Any advice on this would be much appreciated.

Ellipse objects have a method contains_point which will return 1 if the point is in the ellipse, 0 other wise.
Stealing from #DrV 's answer:
import matplotlib.pyplot as plt
import matplotlib.patches
import numpy as np
# create an ellipse
el = matplotlib.patches.Ellipse((50,-23), 10, 13.7, 30, facecolor=(1,0,0,.2), edgecolor='none')
# calculate the x and y points possibly within the ellipse
y_int = np.arange(-30, -15)
x_int = np.arange(40, 60)
# create a list of possible coordinates
g = np.meshgrid(x_int, y_int)
coords = list(zip(*(c.flat for c in g)))
# create the list of valid coordinates (from untransformed)
ellipsepoints = np.vstack([p for p in coords if el.contains_point(p, radius=0)])
# just to see if this works
fig = plt.figure()
ax = fig.add_subplot(111)
ax.add_artist(el)
ep = np.array(ellipsepoints)
ax.plot(ellipsepoints[:,0], ellipsepoints[:,1], 'ko')
plt.show()
This will give you the result as below:

If you really want to use the methods offered by matplotlib, then:
import matplotlib.pyplot as plt
import matplotlib.patches
import numpy as np
# create an ellipse
el = matplotlib.patches.Ellipse((50,-23), 10, 13.7, 30, facecolor=(1,0,0,.2), edgecolor='none')
# find the bounding box of the ellipse
bb = el.get_window_extent()
# calculate the x and y points possibly within the ellipse
x_int = np.arange(np.ceil(bb.x0), np.floor(bb.x1) + 1, dtype='int')
y_int = np.arange(np.ceil(bb.y0), np.floor(bb.y1) + 1, dtype='int')
# create a list of possible coordinates
g = np.meshgrid(x_int, y_int)
coords = np.array(zip(*(c.flat for c in g)))
# create a list of transformed points (transformed so that the ellipse is a unit circle)
transcoords = el.get_transform().inverted().transform(coords)
# find the transformed coordinates which are within a unit circle
validcoords = transcoords[:,0]**2 + transcoords[:,1]**2 < 1.0
# create the list of valid coordinates (from untransformed)
ellipsepoints = coords[validcoords]
# just to see if this works
fig = plt.figure()
ax = fig.add_subplot(111)
ax.add_artist(el)
ep = np.array(ellipsepoints)
ax.plot(ellipsepoints[:,0], ellipsepoints[:,1], 'ko')
Seems to work:
(Zooming in reveals that even the points hanging on the edge are inside.)
The point here is that matplotlib handles ellipses as transformed circles (translate, rotate, scale, anything affine).

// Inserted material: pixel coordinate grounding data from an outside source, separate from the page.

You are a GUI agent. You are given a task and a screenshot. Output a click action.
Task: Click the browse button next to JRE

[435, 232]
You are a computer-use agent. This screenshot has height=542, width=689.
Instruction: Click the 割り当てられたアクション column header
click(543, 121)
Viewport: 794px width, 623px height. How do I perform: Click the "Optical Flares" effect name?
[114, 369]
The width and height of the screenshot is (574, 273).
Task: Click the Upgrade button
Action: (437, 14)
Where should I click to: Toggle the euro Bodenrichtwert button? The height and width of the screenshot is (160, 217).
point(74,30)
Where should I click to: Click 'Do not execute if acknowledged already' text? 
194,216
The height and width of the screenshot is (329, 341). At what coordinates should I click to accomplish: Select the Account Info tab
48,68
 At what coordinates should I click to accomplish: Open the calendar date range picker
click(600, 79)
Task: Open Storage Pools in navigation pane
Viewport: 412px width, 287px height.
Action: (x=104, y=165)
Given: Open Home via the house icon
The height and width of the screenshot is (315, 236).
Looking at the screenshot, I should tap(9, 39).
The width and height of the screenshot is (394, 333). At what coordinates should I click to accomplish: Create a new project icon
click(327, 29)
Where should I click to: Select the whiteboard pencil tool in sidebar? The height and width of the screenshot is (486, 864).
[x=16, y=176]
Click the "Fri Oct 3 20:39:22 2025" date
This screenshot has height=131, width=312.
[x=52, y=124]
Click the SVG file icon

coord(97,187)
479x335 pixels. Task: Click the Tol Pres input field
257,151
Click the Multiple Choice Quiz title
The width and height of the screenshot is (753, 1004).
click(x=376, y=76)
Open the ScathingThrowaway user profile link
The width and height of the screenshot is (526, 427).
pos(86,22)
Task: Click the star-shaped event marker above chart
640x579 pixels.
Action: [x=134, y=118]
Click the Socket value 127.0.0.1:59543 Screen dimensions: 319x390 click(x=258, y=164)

If the transform is applied in reverse, the result is a unit circle at origin, and it is very simple to check if a point is within that.
Just a word of warning: The get_window_extent may not be extremely reliable, as it seems to use the spline approximation of a circle. Also, see tcaswell's comment on the renderer-dependency.
In order to find a more reliable bounding box, you may:
create a horizontal and vertical vector into the plot coordinates (their position is not important, ([0,0],[1,0]) and ([0,0], [0,1]) will do)
transform these vectors into the ellipse coordinates (the get_transform, etc.)
find in the ellipse coordinate system (i.e. the system where the ellipse is a unit circle around the origin) the four tangents of the circle which are parallel to these two vectors
find the intersection points of the vectors (4 intersections, but 2 diagonal will be enough)
transform the intersection points back to the plot coordinates
This will give an accurate (but of course limited by the numerical precision) square bounding box.
However, you may use a simple approximation:
all possible points are within a circle whose center is the same as that of the ellipse and whose diameter is the same as that of the major axis of the ellipse
In other words, all possible points are within a square bounding box which is between x0+-m/2, y0+-m/2, where (x0, y0) is the center of the ellipse and m the major axis.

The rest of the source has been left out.